Since the story is more or less essentially already known, The Thing wastes little time getting on with it. The Thing and its ship are discovered in the ice after a 100,000-year nap and paleontologist, Kate Lloyd, is recruited by Halversen and Adam to help with the specimen recovery. Against her better judgment, Kate assists Halversen with getting a tissue sample. But it’s not long before the Thing erupts from the block of ice in which it’s entombed, and sets about to snacking and copying the humans at the base. The hunt is then on to kill it, even though it seems to snatch more than one of the crewmembers at a moment’s notice in secret.
A Norwegian is the first victim, and after the Thing is torched out in the open while trying to absorb him, the remains are analyzed and Kate deciphers its M.O. She also deduces that as it’s copying a person, it can’t replicate inorganic materials such as teeth fillings. That will become an important fact that will serve to substitute for the single most intense scene in Carpenter’s original later on down the line. When Kate makes this discovery, as well as a bloody shower, she flags down the departing helicopter, which is when the Thing aboard strikes next. Of course, though, since the trailers have shown one of the characters who is on the helicopter changing just a wee bit, that surprise is already shot.

Getting back to that teeth fillings issue, that aforementioned pivotal scene in the original, where MacReady concocts a way to draw a Thing out in the open with the petrie dishes of blood, is replicated here, only with virtually zero of the fist-clenching suspense. Likewise, the pursuit of the Thing in the second act is done with none of the suspense of the original. The paranoia is there in part, but because you have little to no clue who any of the supporting players are, any relevance of who the Thing is and isn’t lost, aside from which horrible-looking amalgam it’s going to take when flushed out and then torched. There then comes a point when both the Thing and The Thing say fuck it and bring the confrontation out in the open, with a familiar incarnation that goes traipsing through the camp waylaying anything before it. There’s no perplexity to the waxing of a major character, just a rampaging monster getting some dinner. Most of the time if you have a suspicion about who is a Thing, you’re not proven wrong. And that’s just another place where where the film fails.

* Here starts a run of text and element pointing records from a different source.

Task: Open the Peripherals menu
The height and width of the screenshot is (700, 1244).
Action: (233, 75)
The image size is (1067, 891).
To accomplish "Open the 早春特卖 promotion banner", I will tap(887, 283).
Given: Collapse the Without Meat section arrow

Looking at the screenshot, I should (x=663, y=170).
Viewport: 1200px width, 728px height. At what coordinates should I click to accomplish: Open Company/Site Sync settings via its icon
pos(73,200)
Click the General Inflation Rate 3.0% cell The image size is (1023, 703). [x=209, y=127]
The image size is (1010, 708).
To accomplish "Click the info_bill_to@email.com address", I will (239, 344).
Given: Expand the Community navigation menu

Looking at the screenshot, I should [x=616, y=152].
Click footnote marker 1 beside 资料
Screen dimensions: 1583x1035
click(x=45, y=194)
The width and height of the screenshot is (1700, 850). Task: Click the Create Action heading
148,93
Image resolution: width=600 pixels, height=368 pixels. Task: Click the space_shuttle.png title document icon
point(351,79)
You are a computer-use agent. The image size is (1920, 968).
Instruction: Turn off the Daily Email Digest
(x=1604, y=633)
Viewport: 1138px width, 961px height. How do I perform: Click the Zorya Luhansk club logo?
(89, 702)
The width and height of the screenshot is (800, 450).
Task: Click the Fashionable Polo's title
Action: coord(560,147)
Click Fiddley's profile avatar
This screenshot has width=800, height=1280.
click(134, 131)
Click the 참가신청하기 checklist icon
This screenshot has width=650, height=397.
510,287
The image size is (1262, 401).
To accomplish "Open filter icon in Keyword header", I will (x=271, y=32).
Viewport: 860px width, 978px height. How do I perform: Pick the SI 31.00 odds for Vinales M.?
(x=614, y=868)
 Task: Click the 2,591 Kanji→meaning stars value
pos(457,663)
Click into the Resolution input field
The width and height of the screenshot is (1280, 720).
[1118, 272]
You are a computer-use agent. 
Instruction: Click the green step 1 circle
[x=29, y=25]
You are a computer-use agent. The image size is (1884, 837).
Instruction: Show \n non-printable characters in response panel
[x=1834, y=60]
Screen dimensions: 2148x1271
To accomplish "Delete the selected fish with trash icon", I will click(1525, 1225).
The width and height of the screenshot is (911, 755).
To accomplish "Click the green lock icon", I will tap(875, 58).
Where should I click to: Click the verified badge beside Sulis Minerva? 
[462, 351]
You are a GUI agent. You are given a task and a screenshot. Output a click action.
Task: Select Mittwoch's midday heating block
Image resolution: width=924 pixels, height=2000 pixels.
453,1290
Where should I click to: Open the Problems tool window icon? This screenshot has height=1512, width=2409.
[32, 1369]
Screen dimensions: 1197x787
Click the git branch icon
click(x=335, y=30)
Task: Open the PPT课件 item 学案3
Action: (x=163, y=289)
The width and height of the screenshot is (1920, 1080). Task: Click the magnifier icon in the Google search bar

The ending is a weakly-realized excursion by the surviving humans into the Thing’s ship. And there’s one scene where one of the characters is cornered in a crawlspace that the Thing can’t get to. However, considering that the Thing is an amorphous lifeform, and has shown little difficulty squeezing into or simply smashing through barriers and cubby holes of all kinds, this particular sequence rings hollow. The climax of entering the gigantic spaceship that’s buried in the ice rings of the X-Files: Fight the Future third act, yet again with little of the intensity. While the Thing designs are inventive, particularly a certain two-headed incarnation, it’s not enough to make up for the script and character deficiencies and the entire film never manages to recapture any of the dramatic highlights of the original, though it makes several attempts to do so. The details dovetail pretty well into what we already know occurs in the original; but the key things that make the original unforgettable: the dread, the anxiety, the sheer fear aren’t recaptured whatsoever. So yes, there was some room for a worthy follow up to Carpenter’s film…and I guess there still is, because The Thing 2011 just didn’t get the job done.